» GIVEN TASK
Copy out, word for word, the lines of the listing from its first line through the line containing "coord(168,62)", including both ends.

--- INPUT RECORDS ---

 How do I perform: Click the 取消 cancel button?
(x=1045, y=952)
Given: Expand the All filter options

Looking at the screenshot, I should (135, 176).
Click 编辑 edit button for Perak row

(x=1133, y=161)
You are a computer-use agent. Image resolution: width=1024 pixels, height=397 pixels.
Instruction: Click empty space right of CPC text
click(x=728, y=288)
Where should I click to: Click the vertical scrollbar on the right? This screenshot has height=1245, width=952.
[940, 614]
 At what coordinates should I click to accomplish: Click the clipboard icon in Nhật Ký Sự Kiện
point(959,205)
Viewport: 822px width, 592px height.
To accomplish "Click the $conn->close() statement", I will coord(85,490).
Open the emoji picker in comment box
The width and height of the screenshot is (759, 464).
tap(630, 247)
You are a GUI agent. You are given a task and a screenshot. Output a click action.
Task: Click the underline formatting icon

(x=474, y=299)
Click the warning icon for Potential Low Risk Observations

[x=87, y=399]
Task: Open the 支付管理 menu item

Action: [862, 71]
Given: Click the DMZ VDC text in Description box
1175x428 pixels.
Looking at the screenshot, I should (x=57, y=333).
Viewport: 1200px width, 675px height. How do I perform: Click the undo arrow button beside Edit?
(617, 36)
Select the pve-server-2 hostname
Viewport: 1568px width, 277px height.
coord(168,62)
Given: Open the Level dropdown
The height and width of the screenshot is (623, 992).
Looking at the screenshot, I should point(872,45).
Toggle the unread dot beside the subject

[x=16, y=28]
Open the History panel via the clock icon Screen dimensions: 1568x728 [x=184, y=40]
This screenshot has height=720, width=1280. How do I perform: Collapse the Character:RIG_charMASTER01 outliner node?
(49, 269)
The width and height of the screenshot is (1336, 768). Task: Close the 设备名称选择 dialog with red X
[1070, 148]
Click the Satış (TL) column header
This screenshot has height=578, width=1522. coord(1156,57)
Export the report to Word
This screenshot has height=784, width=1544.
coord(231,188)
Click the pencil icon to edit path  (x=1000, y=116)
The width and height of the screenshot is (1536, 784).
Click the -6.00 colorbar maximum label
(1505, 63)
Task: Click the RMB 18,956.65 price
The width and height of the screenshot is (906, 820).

---

» EXPECTED OUTPUT
 How do I perform: Click the 取消 cancel button?
(x=1045, y=952)
Given: Expand the All filter options

Looking at the screenshot, I should (135, 176).
Click 编辑 edit button for Perak row

(x=1133, y=161)
You are a computer-use agent. Image resolution: width=1024 pixels, height=397 pixels.
Instruction: Click empty space right of CPC text
click(x=728, y=288)
Where should I click to: Click the vertical scrollbar on the right? This screenshot has height=1245, width=952.
[940, 614]
 At what coordinates should I click to accomplish: Click the clipboard icon in Nhật Ký Sự Kiện
point(959,205)
Viewport: 822px width, 592px height.
To accomplish "Click the $conn->close() statement", I will coord(85,490).
Open the emoji picker in comment box
The width and height of the screenshot is (759, 464).
tap(630, 247)
You are a GUI agent. You are given a task and a screenshot. Output a click action.
Task: Click the underline formatting icon

(x=474, y=299)
Click the warning icon for Potential Low Risk Observations

[x=87, y=399]
Task: Open the 支付管理 menu item

Action: [862, 71]
Given: Click the DMZ VDC text in Description box
1175x428 pixels.
Looking at the screenshot, I should (x=57, y=333).
Viewport: 1200px width, 675px height. How do I perform: Click the undo arrow button beside Edit?
(617, 36)
Select the pve-server-2 hostname
Viewport: 1568px width, 277px height.
coord(168,62)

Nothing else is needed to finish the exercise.